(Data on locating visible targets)
Start

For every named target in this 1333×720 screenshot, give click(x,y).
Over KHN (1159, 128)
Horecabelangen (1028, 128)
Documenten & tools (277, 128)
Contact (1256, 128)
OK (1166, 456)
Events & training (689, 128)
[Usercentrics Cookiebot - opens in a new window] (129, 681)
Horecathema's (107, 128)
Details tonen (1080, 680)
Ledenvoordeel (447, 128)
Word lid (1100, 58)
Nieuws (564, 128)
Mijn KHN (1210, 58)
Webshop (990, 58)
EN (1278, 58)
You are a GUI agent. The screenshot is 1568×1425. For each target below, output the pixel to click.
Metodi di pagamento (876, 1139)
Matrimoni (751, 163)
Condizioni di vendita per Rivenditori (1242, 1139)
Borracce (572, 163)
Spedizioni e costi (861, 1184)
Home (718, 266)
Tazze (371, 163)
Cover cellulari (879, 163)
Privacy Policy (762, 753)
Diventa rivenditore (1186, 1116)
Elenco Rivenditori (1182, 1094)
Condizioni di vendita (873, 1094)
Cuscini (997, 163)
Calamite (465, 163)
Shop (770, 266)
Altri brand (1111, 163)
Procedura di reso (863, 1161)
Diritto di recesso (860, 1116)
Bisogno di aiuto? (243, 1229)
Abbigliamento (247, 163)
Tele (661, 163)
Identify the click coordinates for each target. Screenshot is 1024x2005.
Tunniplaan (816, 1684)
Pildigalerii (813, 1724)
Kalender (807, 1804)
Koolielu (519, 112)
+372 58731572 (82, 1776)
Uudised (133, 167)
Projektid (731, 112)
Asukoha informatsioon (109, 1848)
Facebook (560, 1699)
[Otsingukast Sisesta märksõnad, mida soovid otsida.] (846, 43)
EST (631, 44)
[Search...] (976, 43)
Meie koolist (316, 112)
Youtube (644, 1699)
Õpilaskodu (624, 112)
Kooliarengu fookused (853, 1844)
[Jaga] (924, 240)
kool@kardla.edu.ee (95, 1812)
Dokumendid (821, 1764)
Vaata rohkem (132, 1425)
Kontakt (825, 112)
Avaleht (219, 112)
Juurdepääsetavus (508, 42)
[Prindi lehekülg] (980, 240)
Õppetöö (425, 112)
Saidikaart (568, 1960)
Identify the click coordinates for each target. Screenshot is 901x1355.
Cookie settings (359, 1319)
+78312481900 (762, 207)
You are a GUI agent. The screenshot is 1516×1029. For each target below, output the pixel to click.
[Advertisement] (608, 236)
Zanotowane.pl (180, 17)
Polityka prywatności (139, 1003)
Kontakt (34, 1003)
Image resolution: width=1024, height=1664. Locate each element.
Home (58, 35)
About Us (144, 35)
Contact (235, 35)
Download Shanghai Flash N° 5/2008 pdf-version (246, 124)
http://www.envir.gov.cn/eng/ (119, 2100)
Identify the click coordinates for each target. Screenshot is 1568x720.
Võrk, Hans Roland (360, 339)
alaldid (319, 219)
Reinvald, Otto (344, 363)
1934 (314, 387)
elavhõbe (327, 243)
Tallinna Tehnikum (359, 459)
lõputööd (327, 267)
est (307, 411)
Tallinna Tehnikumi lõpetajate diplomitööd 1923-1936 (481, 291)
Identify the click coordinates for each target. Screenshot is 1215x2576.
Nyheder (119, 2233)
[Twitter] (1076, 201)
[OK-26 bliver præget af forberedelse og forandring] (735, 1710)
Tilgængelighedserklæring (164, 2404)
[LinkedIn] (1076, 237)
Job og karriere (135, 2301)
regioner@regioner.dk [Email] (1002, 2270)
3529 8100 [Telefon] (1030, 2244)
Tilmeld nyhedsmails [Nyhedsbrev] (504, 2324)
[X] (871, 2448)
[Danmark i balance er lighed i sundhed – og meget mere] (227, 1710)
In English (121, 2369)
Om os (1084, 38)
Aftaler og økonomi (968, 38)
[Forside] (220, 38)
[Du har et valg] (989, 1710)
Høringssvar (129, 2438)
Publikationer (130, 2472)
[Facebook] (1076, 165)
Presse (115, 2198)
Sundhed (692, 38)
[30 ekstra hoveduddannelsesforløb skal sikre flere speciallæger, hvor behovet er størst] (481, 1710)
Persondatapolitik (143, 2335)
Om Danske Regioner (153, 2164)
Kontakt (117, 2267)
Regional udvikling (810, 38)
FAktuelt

End

Instruction: Show each line of the records that contains the string "vendita".

Solution for this task:
Condizioni di vendita per Rivenditori (1242, 1139)
Condizioni di vendita (873, 1094)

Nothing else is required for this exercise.